(Heppenheim, 27.08.18). Im Jahr 2013 begann für das Kreiskrankenhaus in Heppenheim ein neues Kapitel: Das Universitätsklinikum Heidelberg übernahm damals als Mehrheitsgesellschafter die Verantwortung für das Haus. Wie sehr die Bergsträßer Bevölkerung von der qualifizierten wohnortnahen Versorgung einerseits und der Anbindung an ein international renommiertes Klinikum andererseits profitiert, davon überzeugten sich zahlreiche Mitglieder der Kreiskoalitionsfraktionen von CDU und SPD in Begleitung des Landrats Christian Engelhardt, der Ersten Kreisbeigeordneten und Gesundheitsdezernentin Diana Stolz sowie des Kreisbeigeordneten Karsten Krug im Rahmen eines Besuchs vor Ort.
Der ärztliche Direktor des Hauses, PD Dr.
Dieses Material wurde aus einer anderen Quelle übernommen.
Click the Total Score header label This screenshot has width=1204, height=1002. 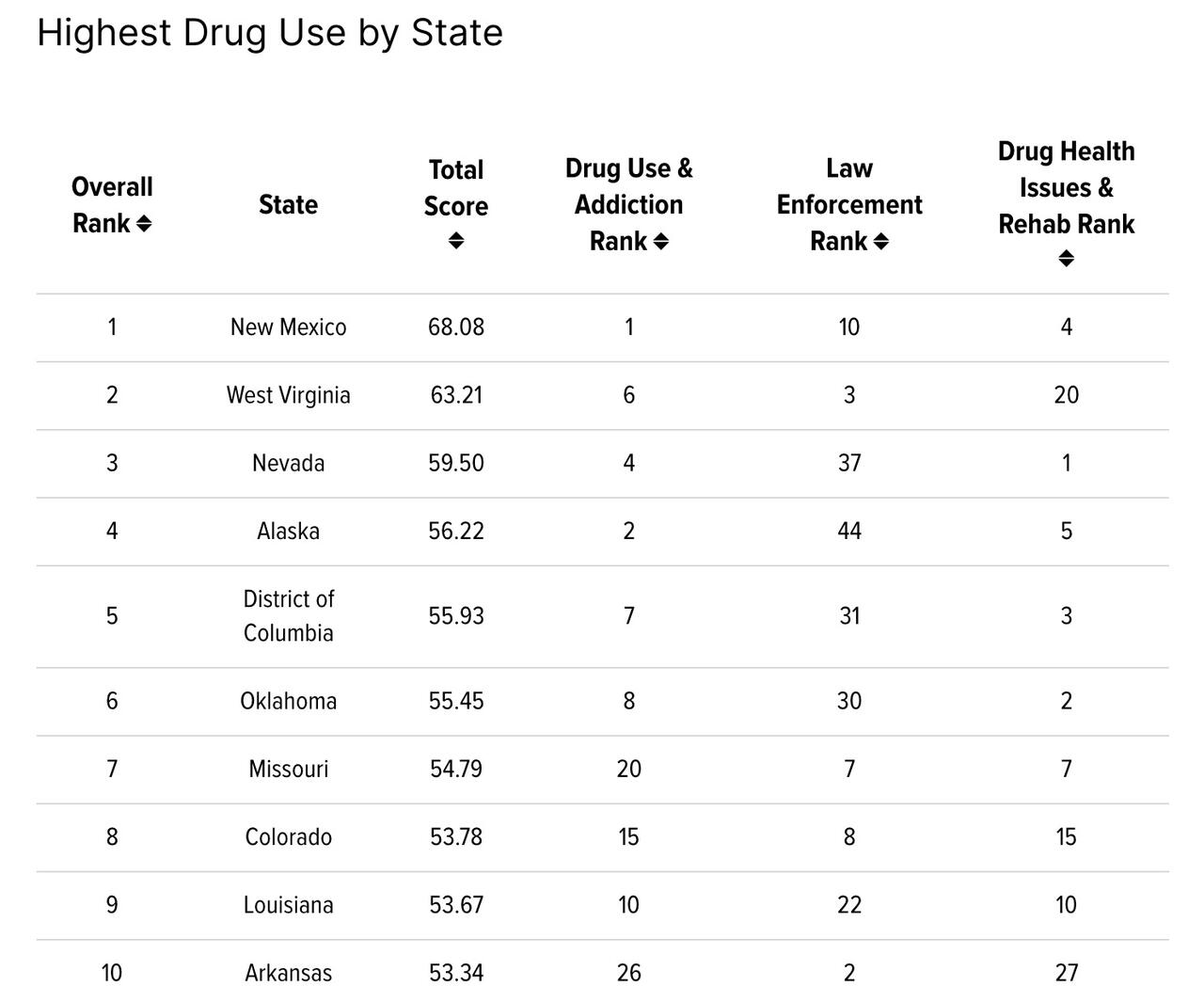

Wolfgang Auch-Schwelk berichtete, dass etwa 15.200 stationäre Patienten im Jahr von rund 820 Mitarbeitern in den acht Fachabteilungen des Hauses medizinisch behandelt werden. Die besonderen Vorteile in der Zusammenarbeit mit Heidelberg sah er im Personalaustausch, dem Zuwachs an medizinischer Qualität und erweiterten diagnostischen Möglichkeiten, etwa bei der Nutzung von Telemedizin in der Radiologie. Vorteile erwachsen auch in der Weiterbildung sowie in den nicht-medizinischen Bereichen der Technik, EDV, Verwaltung und Rechtsberatung. Das Haus mit seinen Möglichkeiten sei für die erweiterte Notfallversorgung prädestiniert. Einzige hierfür noch offene Anforderung sei die 24-stündige MRT-Bereitschaft. Die bauliche Generalsanierung soll bis 2022 abgeschlossen sein. Für das derzeit geplante Investitionsvolumen von 58 Mio. € hat das Land Hessen 12 Mio. € als Fördermittel bereitgestellt. Zudem erhält das Haus durch das Land Hessen geförderte Kredite.
An dieser Stelle wurde der Kreisspitze für ihren Einsatz um das Krankenhaus gedankt. Landrat Christian Engelhardt und Erste Kreisbeigeordnete Diana Stolz gaben den Dank im Namen der Kreisspitze und beider Fraktionen zurück. Den Mitarbeitern des Krankenhauses dankten Sie für ihren Einsatz für die Patienten des Hauses und für Projekte der Gesundheitsvorsorge im Kreis. Professor Dr. Lutz Schneider und Dr. Wolfgang Armbruster stellten ihre jeweiligen Abteilungen fachlich vor, bevor die Kreispolitiker bei einem Rundgang das neue Bettenhaus, den Schockraum und das Herzkathederlabor kennenlernen und einen Blick hinter die Kulissen des Klinikalltags werfen konnten. Die beiden Fraktionen von CDU und SPD sind sich der Bedeutung des Kreiskrankenhauses für die medizinische Versorgung im Landkreis sehr bewusst und freuen sich, dass es mit der Modernisierung vorangeht.